*** Opening of Exercise text ***

Personal information
- Full name: Dylan Pierias
- Date of birth: 20 February 2000 (age 26)
- Place of birth: Melbourne, Australia
- Height: 1.75 m (5 ft 9 in)
- Positions: Right-back; winger;

Team information
- Current team: Adelaide United
- Number: 20

Youth career
- 2007–2011: Keilor Park
- 2012: Spring Hills
- 2013–2014: FFV NTC
- 2015: Pascoe Vale

Senior career*
- Years: Team / Apps / (Gls)
- 2016–2019: Melbourne City NPL / 37 / (7)
- 2017–2019: Melbourne City / 3 / (0)
- 2019–2023: Western United / 94 / (10)
- 2023: Western Sydney Wanderers NPL / 1 / (0)
- 2023–2024: Western Sydney Wanderers / 26 / (3)
- 2024–: Adelaide United / 33 / (5)

International career^{‡}
- 2016–2017: Australia U-17 / 14 / (3)
- 2018: Australia U-20 / 1 / (0)
- 2021: Australia U-23 / 1 / (0)

Medal record
Men's football
Representing Australia
AFF U-16 Youth Championship
| First place | 2016 Cambodia | U-17 Team |
| Third place | 2015 Cambodia | U-17 Team |

= Dylan Pierias =

Australian soccer player

Dylan Pierias (Дилан Пиеријас, /mk/; born 20 February 2000) is an Australian professional soccer player who currently plays as a winger for Adelaide United in the A-League. He previously played football in the A-Leagues for Melbourne City, Western United, and Western Sydney Wanderers.

==Club career==
Pierias began playing as a seven-year-old at Keilor Park SC, moving to Spring Hills as a teenager.

===Melbourne City===
With eight first team players unavailable through suspension or injury, Pierias debuted for Melbourne City against Brisbane Roar on 11 February 2017 at 16 years of age, making him the first person born in the 21st Century to play in the A-League.

*** Close of Exercise text ***

Parts of the exercise:
1. Can you rewrite the paragraph of the Dylan Pierias profile that begins "With eight first team players" more briefly, keeping its main facts?
2. Which youth clubs does the Dylan Pierias profile list, and for which years?
3. Reproduce the stretch of the Dylan Pierias profile from "- Positions: Right-back;" through "Apps / (Gls)".

*** Opening of Source material ***

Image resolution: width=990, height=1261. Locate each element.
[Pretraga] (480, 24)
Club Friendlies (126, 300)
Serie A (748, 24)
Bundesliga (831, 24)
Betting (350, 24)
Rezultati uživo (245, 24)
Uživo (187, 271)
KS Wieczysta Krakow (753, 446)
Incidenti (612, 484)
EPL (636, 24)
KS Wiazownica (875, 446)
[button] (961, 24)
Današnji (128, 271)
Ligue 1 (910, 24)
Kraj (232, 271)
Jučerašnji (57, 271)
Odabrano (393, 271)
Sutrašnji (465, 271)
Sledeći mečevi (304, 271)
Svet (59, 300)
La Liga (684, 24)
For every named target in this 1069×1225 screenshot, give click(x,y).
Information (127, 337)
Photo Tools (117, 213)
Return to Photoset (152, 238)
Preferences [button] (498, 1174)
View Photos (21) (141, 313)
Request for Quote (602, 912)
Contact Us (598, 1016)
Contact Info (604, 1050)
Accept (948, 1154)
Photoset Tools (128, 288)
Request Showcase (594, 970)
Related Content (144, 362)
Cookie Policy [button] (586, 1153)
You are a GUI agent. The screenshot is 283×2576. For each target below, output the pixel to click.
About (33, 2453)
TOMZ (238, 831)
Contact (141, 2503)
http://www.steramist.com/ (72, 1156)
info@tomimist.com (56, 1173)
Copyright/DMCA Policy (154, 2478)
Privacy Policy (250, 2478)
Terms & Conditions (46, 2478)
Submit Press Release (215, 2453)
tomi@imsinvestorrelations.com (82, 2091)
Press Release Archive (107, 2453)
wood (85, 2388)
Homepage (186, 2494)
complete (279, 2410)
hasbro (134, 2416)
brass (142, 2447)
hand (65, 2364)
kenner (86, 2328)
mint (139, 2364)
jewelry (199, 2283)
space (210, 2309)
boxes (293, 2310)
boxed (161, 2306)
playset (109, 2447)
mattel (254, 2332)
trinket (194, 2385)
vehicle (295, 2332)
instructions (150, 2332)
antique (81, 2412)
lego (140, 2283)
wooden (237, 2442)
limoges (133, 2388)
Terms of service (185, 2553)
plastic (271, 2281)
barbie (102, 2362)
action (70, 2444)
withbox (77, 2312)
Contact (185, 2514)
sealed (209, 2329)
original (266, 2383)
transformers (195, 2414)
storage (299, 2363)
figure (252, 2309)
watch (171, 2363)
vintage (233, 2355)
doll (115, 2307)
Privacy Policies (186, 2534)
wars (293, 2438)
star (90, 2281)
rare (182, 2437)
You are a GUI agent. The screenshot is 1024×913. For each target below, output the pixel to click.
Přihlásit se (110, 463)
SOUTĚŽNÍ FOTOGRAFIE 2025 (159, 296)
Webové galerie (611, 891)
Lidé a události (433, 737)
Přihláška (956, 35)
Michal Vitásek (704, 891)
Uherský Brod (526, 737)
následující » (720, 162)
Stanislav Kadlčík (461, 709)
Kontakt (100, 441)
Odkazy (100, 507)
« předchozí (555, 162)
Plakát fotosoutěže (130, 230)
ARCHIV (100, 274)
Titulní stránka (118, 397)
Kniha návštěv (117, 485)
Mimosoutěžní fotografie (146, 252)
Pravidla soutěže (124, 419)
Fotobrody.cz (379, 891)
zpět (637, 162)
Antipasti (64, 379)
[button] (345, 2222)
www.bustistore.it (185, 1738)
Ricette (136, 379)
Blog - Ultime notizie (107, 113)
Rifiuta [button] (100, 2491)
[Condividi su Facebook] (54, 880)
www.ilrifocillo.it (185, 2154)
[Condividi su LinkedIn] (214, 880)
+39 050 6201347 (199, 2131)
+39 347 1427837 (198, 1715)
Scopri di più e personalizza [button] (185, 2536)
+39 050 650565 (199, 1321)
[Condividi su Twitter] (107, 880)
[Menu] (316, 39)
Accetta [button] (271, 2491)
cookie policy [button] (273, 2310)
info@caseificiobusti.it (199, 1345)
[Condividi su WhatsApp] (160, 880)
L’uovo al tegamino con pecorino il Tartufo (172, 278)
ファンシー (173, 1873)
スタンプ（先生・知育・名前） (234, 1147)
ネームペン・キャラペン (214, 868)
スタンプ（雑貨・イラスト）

*** Close of Source material ***

Answer set:
1. Because eight first-team players were suspended or injured, Pierias made his Melbourne City debut against Brisbane Roar on 11 February 2017, aged 16. This made him the first person born in the 21st century to play in the A-League.

2.
- Keilor Park: 2007–2011
- Spring Hills: 2012
- FFV NTC: 2013–2014
- Pascoe Vale: 2015

3.
- Positions: Right-back; winger;

Team information
- Current team: Adelaide United
- Number: 20

Youth career
- 2007–2011: Keilor Park
- 2012: Spring Hills
- 2013–2014: FFV NTC
- 2015: Pascoe Vale

Senior career*
- Years: Team / Apps / (Gls)